── Excerpt

Cellulitis is a common acute skin infection occurring anywhere on the body, which causes pain, swelling and erythema. It cannot be reliably distinguished from erysipelas which may be considered a form of cellulitis.1 Cellulitis may be accompanied by fever and other systemic features. A UK study in 19922 estimated a cellulitis incidence rate of 16.4 per 1000 person-years in patients presenting to general practice. In England alone during 2012, people admitted with a diagnosis of cellulitis took up 400 000 bed days.3

Microbiological studies are positive in a variable proportion of people who present to hospital with erysipelas or cellulitis. The use of latex agglutination techniques and direct immunofluorescence on skin biopsy specimens increases the yield and has shown that β haemolytic streptococci, usually group A streptococci (GAS) or group G, represent the most prominent bacteria in studies of cellulitis and erysipelas, accounting for almost 80% of isolated organisms.4 ,5 Molecular testing6 and serology7 have been found to be of variable value but can improve the yield, especially if the patient has received antibiotics.8 It is probable that Staphylococcus aureus is not the causative agent in most cases where it was isolated, adopting an opportunistic bystander role. This is supported by a study which demonstrated no extra benefit when adding an antibiotic active against meticillin-resistant S. aureus (MRSA) in the presence of MRSA carriage.9

Standard therapy is with a β-lactam antibiotic, commonly flucloxacillin or a cefalosporin, which, while effective,10 often leaves the patient with significant skin damage which takes many weeks to heal. β-lactams need a growing or dividing bacterium in order to work. Clindamycin, a protein-inhibiting antibiotic, inhibits toxin production and is able to kill intracellular streptococci.11 ,12 It is these toxins which are responsible for local damage and systemic features.13 Protein-inhibiting antibiotics are part of recommended therapy for invasive GAS infections such as necrotising fasciitis and pleural empyema, but there is conflicting evidence of any benefit14 ,15 and there are no clinical trials to support it. The evidence for an effect in reducing toxin has been predominantly in vitro and even in vitro studies show antagonism under some conditions,16 but one retrospective and one prospective review showed the benefit of clindamycin in invasive infections caused by GAS.17 ,18

Clindamycin is a recommended treatment for cellulitis in the British National Formulary;19 it is a lincosamide and is also active against some macrolide (eg, clarithromycin) resistant strains of streptococci and staphylococci. It was the second most common treatment for cellulitis in a survey of Canadian hospitals20 and clindamycin or clarithromycin featured in every 1 of 23 guidelines examined as part of a review of treatment of cellulitis in the south west of England.21 If clindamycin is an effective adjuvant in serious streptococcal infections, its benefit should be detectable in cellulitis. A reduction in toxin production should lead to a reduction in the severity of infection and result in less pain, more rapid resolution, improved short-term health-related quality of life and a more rapid return to normal activity.

This trial was designed to determine whether clindamycin has an additional beneficial effect in cellulitis. Clear evidence that clindamycin has no benefit would have implications for the use of it as adjunctive or sequential therapy in cellulitis. Failure to demonstrate benefit would also suggest that the present recommendations for its use in invasive GAS infections need to be re-evaluated.

────
── Data excerpts

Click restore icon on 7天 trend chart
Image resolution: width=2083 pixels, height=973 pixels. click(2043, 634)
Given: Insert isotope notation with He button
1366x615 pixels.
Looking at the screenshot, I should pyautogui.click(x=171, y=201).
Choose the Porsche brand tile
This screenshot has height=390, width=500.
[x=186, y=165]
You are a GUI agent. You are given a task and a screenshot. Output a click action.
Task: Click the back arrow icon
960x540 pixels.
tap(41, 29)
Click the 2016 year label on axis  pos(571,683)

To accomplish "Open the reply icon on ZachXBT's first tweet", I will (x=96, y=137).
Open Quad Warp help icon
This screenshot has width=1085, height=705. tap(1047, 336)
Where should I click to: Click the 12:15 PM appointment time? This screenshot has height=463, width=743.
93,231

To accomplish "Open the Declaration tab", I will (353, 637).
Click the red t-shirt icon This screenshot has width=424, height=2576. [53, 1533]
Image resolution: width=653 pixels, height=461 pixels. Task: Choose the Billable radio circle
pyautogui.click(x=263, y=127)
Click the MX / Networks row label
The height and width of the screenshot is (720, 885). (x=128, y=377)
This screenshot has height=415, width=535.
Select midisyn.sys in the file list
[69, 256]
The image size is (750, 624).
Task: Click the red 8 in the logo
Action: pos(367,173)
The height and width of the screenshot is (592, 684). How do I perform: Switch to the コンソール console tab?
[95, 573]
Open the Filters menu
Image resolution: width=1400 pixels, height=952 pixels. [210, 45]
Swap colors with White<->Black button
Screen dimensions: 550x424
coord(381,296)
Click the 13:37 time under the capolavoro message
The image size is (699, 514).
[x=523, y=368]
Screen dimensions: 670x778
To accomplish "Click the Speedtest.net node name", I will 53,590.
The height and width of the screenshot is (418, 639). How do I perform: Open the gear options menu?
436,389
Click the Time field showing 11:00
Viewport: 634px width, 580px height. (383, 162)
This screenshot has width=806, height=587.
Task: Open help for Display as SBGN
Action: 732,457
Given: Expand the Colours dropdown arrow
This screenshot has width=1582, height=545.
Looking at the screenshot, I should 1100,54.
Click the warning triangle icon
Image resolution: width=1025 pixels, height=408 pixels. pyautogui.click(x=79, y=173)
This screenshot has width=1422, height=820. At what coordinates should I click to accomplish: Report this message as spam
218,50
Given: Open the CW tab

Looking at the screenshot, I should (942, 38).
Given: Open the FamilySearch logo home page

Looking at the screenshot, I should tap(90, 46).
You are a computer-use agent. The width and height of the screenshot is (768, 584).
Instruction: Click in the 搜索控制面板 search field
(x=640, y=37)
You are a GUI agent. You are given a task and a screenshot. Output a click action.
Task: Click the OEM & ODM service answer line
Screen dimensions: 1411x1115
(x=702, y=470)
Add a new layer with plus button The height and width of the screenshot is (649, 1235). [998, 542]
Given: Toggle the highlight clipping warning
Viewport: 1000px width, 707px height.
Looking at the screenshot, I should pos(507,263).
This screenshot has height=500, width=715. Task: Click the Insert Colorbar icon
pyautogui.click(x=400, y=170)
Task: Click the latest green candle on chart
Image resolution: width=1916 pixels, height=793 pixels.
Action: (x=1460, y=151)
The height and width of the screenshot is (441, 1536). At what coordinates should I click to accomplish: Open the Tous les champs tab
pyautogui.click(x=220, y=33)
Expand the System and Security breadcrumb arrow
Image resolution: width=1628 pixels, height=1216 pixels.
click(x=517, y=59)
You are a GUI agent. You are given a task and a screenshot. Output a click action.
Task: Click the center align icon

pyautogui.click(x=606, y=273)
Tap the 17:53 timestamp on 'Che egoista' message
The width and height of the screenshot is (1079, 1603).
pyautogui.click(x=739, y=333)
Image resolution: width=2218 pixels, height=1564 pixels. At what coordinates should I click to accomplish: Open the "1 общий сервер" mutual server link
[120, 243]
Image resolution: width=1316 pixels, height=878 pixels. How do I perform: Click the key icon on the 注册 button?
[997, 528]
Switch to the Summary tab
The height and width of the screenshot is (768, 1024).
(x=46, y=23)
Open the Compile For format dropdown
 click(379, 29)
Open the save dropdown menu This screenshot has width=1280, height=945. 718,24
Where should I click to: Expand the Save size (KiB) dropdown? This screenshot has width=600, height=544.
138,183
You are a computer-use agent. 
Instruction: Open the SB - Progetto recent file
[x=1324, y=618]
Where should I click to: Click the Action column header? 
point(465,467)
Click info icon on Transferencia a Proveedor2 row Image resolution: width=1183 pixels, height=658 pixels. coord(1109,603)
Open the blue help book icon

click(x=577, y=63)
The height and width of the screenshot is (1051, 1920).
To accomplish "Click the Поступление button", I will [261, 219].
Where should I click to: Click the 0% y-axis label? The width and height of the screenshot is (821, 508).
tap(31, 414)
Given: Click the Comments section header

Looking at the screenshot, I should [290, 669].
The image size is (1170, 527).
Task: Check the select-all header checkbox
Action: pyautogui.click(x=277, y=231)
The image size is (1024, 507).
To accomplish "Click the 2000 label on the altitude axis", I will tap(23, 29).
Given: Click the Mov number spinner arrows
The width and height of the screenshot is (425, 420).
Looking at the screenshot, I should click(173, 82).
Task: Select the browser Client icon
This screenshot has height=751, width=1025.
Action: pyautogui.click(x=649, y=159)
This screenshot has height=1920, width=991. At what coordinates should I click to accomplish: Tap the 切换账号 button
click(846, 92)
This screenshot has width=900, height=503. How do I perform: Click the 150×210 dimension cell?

────

■ Directions ■
A - Answer these questions from the cellulitis excerpt, marking each answer (i), (ii), (iii):
(i) How many bed days did people admitted with a diagnosis of cellulitis take up in England during 2012?
(ii) What share of isolated organisms do β haemolytic streptococci account for in studies of cellulitis and erysipelas?
(iii) Where did clindamycin rank among cellulitis treatments in a survey of Canadian hospitals?
B - Please repeat the part of the cellulitis excerpt starting with "This trial was" and going on through "to be re-evaluated.", keeping every word unchanged.
C - Sum up the cellulitis excerpt in two sentences.

■ Responses per task ■
A -
(i) 400 000 bed days
(ii) Almost 80%
(iii) It was the second most common treatment

B -
This trial was designed to determine whether clindamycin has an additional beneficial effect in cellulitis. Clear evidence that clindamycin has no benefit would have implications for the use of it as adjunctive or sequential therapy in cellulitis. Failure to demonstrate benefit would also suggest that the present recommendations for its use in invasive GAS infections need to be re-evaluated.

C - Cellulitis is a common acute skin infection in which β haemolytic streptococci are the most prominent bacteria found, and standard β-lactam therapy often leaves significant skin damage that takes many weeks to heal. Because clindamycin inhibits the toxin production responsible for local damage and systemic features, this trial was designed to determine whether it has an additional beneficial effect in cellulitis.